For every line that contains the string "agent", pull that line out of the material below.

····················

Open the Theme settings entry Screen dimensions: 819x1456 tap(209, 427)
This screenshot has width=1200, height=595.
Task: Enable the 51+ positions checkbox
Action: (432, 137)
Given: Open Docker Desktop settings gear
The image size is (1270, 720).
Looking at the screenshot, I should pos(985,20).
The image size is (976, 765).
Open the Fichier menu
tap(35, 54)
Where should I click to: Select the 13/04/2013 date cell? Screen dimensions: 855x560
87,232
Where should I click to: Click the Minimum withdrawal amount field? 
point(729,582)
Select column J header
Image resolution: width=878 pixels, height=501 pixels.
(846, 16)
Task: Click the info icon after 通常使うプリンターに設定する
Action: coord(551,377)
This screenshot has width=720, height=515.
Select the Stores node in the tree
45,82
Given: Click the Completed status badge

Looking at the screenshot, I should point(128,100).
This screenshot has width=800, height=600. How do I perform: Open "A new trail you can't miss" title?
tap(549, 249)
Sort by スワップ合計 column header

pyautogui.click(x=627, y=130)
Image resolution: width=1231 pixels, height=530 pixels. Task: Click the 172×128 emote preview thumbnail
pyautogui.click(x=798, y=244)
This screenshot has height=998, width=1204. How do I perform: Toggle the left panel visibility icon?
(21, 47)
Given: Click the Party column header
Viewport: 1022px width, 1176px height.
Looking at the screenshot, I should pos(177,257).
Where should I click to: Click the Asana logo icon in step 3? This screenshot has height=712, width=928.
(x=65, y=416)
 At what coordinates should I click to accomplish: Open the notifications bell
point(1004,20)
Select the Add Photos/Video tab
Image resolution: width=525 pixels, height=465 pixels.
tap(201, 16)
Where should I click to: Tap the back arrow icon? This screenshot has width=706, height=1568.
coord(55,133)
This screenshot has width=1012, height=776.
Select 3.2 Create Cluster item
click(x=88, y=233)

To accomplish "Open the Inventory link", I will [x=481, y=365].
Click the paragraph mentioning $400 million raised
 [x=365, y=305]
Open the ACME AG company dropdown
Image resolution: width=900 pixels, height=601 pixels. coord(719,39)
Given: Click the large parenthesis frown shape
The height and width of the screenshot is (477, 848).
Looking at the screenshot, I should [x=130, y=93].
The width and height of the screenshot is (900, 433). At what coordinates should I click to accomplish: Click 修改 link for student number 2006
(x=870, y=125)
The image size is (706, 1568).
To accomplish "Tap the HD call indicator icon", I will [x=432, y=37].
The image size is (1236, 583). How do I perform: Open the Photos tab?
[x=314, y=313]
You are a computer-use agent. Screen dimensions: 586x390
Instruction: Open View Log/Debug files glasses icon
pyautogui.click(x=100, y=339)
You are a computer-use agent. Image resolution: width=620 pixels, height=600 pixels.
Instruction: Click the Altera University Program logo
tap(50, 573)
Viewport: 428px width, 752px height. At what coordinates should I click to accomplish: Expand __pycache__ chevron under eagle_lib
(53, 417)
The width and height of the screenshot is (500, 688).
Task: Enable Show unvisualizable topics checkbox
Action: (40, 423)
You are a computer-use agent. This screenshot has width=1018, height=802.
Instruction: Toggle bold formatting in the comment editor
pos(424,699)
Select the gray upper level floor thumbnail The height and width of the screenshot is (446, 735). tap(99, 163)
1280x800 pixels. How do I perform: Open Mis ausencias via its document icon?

····················

Written response:
You are a computer-use agent. Screen dimensions: 586x390
You are a computer-use agent. Image resolution: width=620 pixels, height=600 pixels.
You are a computer-use agent. This screenshot has width=1018, height=802.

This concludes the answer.